* _WHAT YOU WILL DO_: Give back an exact copy of the lines from the start of the material through the line bearing "Screen dimensions: 425x499". Include both ends and nothing else.

* _INPUT FOR THIS TASK_:
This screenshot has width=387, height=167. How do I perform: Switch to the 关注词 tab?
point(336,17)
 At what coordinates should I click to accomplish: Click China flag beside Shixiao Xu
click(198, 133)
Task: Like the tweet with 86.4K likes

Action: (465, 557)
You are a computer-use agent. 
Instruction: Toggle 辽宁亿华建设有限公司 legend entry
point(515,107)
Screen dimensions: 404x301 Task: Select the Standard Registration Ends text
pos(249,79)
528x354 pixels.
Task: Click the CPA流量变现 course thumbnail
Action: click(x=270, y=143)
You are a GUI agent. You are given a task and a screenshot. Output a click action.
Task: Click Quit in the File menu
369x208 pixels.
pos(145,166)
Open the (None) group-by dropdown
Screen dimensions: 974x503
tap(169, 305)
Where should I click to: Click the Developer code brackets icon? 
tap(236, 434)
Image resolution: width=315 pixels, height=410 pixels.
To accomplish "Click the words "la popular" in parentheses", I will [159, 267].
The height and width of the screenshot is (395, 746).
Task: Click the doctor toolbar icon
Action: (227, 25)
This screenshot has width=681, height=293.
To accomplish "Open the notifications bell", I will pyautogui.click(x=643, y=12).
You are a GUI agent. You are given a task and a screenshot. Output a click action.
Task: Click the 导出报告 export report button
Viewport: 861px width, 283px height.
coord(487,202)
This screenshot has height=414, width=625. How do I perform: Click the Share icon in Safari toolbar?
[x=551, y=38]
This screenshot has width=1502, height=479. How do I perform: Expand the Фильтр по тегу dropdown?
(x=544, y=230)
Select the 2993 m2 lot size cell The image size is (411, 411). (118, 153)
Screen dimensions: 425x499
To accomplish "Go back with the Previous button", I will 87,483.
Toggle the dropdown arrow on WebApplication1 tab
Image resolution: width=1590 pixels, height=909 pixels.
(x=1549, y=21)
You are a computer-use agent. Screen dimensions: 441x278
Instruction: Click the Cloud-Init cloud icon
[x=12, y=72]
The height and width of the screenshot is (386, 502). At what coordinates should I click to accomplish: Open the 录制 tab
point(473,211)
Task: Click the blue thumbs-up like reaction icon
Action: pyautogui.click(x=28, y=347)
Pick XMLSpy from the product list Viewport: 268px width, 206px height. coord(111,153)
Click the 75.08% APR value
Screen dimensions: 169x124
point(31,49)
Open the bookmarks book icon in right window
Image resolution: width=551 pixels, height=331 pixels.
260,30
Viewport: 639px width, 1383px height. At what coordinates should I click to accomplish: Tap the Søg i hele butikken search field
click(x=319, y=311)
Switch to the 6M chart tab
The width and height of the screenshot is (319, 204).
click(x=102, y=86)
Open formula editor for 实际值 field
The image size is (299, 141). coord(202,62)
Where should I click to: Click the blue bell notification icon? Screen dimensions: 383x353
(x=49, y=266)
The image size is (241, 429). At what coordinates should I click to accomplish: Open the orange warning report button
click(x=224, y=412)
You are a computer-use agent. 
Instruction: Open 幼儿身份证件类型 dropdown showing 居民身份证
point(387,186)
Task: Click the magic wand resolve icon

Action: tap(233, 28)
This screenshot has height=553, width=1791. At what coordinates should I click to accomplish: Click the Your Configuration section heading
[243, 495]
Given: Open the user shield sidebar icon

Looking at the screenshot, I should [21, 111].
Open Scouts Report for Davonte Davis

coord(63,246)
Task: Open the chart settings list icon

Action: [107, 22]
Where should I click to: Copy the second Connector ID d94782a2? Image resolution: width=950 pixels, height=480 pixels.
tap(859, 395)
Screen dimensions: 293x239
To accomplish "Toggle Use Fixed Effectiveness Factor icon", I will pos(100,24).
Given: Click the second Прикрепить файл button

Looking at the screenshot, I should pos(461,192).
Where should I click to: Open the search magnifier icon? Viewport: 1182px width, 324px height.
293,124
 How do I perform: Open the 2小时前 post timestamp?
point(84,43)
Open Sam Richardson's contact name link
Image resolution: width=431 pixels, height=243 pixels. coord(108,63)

* _SOLUTION_:
This screenshot has width=387, height=167. How do I perform: Switch to the 关注词 tab?
point(336,17)
 At what coordinates should I click to accomplish: Click China flag beside Shixiao Xu
click(198, 133)
Task: Like the tweet with 86.4K likes

Action: (465, 557)
You are a computer-use agent. 
Instruction: Toggle 辽宁亿华建设有限公司 legend entry
point(515,107)
Screen dimensions: 404x301 Task: Select the Standard Registration Ends text
pos(249,79)
528x354 pixels.
Task: Click the CPA流量变现 course thumbnail
Action: click(x=270, y=143)
You are a GUI agent. You are given a task and a screenshot. Output a click action.
Task: Click Quit in the File menu
369x208 pixels.
pos(145,166)
Open the (None) group-by dropdown
Screen dimensions: 974x503
tap(169, 305)
Where should I click to: Click the Developer code brackets icon? 
tap(236, 434)
Image resolution: width=315 pixels, height=410 pixels.
To accomplish "Click the words "la popular" in parentheses", I will [159, 267].
The height and width of the screenshot is (395, 746).
Task: Click the doctor toolbar icon
Action: (227, 25)
This screenshot has width=681, height=293.
To accomplish "Open the notifications bell", I will pyautogui.click(x=643, y=12).
You are a GUI agent. You are given a task and a screenshot. Output a click action.
Task: Click the 导出报告 export report button
Viewport: 861px width, 283px height.
coord(487,202)
This screenshot has height=414, width=625. How do I perform: Click the Share icon in Safari toolbar?
[x=551, y=38]
This screenshot has width=1502, height=479. How do I perform: Expand the Фильтр по тегу dropdown?
(x=544, y=230)
Select the 2993 m2 lot size cell The image size is (411, 411). (118, 153)
Screen dimensions: 425x499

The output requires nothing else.